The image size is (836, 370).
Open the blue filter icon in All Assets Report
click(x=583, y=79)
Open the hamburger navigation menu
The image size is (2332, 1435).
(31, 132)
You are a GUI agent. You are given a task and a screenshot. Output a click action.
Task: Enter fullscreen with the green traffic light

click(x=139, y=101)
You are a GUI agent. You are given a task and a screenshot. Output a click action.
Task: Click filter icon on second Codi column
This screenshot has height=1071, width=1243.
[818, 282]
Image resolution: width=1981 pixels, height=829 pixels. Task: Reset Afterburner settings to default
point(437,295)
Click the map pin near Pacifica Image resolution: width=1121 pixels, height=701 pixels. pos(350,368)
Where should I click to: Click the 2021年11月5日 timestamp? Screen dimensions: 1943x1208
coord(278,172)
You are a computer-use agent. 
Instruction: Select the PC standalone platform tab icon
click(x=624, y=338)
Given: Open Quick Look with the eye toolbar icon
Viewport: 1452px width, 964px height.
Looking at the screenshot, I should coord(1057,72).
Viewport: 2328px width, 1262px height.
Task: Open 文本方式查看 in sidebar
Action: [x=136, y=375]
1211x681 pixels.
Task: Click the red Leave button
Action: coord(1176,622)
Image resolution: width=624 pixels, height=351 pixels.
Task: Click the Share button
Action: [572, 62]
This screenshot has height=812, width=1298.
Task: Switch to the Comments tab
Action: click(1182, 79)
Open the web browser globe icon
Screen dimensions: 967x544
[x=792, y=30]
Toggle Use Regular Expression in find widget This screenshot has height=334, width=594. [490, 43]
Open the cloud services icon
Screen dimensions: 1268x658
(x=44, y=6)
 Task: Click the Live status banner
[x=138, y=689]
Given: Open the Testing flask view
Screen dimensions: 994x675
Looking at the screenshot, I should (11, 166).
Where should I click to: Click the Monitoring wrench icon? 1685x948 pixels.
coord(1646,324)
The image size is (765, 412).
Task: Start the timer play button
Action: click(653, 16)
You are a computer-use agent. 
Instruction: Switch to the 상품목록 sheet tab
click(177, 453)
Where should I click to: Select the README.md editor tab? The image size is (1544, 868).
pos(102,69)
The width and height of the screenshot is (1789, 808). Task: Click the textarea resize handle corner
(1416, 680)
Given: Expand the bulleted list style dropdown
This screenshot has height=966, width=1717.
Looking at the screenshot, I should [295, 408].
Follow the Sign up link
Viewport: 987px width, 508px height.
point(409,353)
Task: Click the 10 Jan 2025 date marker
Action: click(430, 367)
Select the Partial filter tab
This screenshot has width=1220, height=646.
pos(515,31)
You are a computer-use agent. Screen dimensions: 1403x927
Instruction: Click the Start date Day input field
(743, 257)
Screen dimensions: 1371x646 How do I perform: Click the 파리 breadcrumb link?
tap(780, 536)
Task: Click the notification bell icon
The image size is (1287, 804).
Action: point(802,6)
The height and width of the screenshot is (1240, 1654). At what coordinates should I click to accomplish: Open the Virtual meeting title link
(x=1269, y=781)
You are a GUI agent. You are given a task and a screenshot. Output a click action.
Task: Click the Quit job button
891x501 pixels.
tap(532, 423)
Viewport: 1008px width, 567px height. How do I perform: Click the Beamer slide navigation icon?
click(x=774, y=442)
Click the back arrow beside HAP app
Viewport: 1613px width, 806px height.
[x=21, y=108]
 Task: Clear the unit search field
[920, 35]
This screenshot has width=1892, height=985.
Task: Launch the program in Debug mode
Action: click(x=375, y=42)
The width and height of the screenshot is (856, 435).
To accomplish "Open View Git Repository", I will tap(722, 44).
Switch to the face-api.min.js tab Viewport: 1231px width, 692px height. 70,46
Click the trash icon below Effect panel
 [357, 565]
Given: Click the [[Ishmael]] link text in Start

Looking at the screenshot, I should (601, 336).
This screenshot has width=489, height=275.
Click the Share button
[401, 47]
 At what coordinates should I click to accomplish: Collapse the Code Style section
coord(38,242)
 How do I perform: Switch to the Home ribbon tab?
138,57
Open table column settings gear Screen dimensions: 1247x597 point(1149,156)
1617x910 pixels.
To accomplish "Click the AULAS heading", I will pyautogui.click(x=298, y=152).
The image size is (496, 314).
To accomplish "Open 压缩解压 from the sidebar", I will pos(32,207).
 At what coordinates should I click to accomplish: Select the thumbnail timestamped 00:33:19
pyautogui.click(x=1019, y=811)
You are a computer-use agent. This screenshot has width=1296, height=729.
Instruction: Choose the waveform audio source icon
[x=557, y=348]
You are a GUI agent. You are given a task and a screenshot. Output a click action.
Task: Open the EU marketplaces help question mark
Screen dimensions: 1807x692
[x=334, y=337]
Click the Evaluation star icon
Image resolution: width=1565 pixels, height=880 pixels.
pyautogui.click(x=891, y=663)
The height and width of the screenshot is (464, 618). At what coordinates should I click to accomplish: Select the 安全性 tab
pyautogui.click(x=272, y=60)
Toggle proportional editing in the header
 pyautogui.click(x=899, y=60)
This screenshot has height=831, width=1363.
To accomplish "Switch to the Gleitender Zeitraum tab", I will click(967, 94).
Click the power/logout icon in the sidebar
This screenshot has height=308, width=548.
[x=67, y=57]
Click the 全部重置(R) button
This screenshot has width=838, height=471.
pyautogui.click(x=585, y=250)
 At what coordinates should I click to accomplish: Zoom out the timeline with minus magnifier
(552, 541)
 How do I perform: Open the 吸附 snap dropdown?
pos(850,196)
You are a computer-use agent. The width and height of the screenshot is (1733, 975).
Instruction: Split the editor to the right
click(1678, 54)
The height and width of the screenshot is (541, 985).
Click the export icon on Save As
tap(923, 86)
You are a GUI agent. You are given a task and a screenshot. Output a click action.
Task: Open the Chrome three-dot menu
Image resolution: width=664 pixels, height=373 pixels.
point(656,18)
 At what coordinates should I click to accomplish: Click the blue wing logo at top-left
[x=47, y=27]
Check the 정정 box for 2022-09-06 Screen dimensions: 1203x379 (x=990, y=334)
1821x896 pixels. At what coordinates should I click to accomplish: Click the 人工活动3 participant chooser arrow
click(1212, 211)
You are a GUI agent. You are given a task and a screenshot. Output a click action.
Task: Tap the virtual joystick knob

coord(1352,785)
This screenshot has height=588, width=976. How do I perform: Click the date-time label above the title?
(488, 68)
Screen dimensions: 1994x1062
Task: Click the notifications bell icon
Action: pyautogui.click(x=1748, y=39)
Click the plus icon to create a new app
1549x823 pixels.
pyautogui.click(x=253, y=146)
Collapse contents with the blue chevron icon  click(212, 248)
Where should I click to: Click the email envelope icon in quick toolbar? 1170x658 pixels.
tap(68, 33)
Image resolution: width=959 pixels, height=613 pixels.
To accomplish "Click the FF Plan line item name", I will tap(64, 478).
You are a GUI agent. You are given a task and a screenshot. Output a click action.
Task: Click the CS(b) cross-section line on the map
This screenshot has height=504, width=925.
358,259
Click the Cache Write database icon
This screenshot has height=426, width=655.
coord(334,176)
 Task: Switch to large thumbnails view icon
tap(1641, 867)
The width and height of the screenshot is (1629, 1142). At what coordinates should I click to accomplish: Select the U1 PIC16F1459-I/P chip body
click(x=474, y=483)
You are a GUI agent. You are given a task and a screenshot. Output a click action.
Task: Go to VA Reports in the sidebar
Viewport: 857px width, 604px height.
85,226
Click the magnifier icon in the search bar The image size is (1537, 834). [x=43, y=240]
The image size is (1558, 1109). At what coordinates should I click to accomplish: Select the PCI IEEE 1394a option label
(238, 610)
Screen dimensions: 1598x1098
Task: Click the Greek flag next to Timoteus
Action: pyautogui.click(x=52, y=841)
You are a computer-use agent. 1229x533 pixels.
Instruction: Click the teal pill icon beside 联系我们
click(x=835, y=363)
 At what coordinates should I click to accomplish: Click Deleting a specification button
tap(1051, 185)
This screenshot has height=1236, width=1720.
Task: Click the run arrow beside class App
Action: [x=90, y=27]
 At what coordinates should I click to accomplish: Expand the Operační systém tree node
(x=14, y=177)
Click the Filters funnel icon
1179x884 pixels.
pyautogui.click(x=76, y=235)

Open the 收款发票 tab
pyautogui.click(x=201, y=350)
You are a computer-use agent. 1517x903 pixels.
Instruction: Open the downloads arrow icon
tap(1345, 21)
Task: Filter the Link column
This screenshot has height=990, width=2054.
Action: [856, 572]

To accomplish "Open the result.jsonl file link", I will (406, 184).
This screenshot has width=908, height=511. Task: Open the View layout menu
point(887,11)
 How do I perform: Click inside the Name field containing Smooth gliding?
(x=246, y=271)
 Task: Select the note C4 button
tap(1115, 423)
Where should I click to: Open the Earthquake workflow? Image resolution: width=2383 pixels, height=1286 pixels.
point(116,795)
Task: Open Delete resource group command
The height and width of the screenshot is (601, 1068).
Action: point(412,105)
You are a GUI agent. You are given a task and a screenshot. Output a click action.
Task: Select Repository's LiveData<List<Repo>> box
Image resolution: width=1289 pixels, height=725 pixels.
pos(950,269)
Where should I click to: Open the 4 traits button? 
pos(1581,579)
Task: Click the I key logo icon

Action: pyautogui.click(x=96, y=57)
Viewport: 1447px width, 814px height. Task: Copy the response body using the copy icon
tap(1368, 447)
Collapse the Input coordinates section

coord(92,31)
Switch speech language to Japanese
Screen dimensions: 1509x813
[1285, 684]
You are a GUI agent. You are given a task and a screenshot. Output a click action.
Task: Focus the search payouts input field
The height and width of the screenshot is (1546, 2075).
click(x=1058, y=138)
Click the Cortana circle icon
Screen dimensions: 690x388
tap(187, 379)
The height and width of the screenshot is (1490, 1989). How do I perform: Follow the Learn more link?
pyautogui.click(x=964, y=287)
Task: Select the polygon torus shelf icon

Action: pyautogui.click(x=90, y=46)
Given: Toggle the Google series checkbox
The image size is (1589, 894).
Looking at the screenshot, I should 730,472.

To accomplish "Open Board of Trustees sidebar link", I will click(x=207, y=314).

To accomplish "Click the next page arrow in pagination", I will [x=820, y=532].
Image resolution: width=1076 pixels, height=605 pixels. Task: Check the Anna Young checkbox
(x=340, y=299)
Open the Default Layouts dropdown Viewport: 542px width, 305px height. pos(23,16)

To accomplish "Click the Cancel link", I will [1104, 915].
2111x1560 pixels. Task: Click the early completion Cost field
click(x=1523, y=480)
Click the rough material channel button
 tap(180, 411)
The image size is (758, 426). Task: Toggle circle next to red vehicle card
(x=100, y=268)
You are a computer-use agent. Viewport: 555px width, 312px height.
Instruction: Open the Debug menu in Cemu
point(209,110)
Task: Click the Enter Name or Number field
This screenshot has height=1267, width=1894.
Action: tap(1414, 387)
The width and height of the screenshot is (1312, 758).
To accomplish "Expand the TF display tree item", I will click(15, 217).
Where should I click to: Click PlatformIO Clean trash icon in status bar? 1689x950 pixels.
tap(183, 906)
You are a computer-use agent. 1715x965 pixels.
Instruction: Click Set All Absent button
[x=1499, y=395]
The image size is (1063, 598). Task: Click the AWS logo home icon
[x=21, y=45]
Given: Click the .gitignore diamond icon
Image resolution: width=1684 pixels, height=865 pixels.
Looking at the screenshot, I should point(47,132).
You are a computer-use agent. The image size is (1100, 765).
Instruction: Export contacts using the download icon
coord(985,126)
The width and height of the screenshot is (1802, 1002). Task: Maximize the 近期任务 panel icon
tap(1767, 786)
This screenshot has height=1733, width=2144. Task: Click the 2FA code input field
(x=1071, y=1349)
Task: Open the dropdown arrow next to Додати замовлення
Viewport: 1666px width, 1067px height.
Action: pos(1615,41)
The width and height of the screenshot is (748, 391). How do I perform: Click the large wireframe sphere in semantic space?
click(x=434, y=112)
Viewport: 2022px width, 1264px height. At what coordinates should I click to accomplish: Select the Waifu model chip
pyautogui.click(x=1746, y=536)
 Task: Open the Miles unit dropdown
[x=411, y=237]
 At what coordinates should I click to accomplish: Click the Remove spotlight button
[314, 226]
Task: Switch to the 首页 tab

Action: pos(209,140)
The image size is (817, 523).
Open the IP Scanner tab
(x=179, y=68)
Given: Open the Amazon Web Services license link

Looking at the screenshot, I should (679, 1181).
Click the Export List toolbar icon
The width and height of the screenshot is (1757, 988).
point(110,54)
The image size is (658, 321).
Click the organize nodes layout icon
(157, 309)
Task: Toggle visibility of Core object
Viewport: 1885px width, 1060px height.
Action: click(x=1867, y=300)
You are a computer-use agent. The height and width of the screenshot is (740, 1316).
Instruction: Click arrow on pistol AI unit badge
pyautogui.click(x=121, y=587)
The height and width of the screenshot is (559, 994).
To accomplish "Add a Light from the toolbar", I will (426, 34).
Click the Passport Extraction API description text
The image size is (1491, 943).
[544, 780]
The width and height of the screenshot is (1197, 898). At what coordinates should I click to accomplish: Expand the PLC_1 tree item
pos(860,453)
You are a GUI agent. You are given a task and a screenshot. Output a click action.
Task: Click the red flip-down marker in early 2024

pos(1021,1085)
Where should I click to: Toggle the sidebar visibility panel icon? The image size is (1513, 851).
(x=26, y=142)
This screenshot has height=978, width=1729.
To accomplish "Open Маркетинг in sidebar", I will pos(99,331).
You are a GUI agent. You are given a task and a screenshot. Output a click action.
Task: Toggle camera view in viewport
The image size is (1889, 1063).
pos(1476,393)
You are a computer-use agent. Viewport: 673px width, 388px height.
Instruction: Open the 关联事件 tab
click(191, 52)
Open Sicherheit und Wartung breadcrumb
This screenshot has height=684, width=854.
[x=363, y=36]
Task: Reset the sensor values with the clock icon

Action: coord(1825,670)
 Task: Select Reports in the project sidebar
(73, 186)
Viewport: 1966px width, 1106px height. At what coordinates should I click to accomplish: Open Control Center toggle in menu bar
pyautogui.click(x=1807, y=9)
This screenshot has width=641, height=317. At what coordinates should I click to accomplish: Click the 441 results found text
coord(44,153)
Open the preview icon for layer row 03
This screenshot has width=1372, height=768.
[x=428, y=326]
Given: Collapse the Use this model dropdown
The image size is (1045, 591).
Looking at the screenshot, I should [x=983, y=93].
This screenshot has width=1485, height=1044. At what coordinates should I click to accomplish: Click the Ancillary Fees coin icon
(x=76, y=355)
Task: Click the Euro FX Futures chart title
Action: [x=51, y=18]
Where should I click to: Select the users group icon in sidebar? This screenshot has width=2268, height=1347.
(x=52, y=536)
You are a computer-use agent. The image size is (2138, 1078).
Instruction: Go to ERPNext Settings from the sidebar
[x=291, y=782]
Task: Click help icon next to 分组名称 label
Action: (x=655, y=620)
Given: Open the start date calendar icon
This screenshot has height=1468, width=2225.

——————————

**Work to be completed**. Could you repeat exactly the lines in the listing above from the one with "Toggle Use Regular" down to the one with "Task: Click the notification bell icon"? Include both of those lines.

**Written answer**.
Toggle Use Regular Expression in find widget This screenshot has height=334, width=594. [490, 43]
Open the cloud services icon
Screen dimensions: 1268x658
(x=44, y=6)
 Task: Click the Live status banner
[x=138, y=689]
Given: Open the Testing flask view
Screen dimensions: 994x675
Looking at the screenshot, I should (11, 166).
Where should I click to: Click the Monitoring wrench icon? 1685x948 pixels.
coord(1646,324)
The image size is (765, 412).
Task: Start the timer play button
Action: click(653, 16)
You are a computer-use agent. 
Instruction: Switch to the 상품목록 sheet tab
click(177, 453)
Where should I click to: Select the README.md editor tab? The image size is (1544, 868).
pos(102,69)
The width and height of the screenshot is (1789, 808). Task: Click the textarea resize handle corner
(1416, 680)
Given: Expand the bulleted list style dropdown
This screenshot has height=966, width=1717.
Looking at the screenshot, I should [295, 408].
Follow the Sign up link
Viewport: 987px width, 508px height.
point(409,353)
Task: Click the 10 Jan 2025 date marker
Action: click(430, 367)
Select the Partial filter tab
This screenshot has width=1220, height=646.
pos(515,31)
You are a computer-use agent. Screen dimensions: 1403x927
Instruction: Click the Start date Day input field
(743, 257)
Screen dimensions: 1371x646 How do I perform: Click the 파리 breadcrumb link?
tap(780, 536)
Task: Click the notification bell icon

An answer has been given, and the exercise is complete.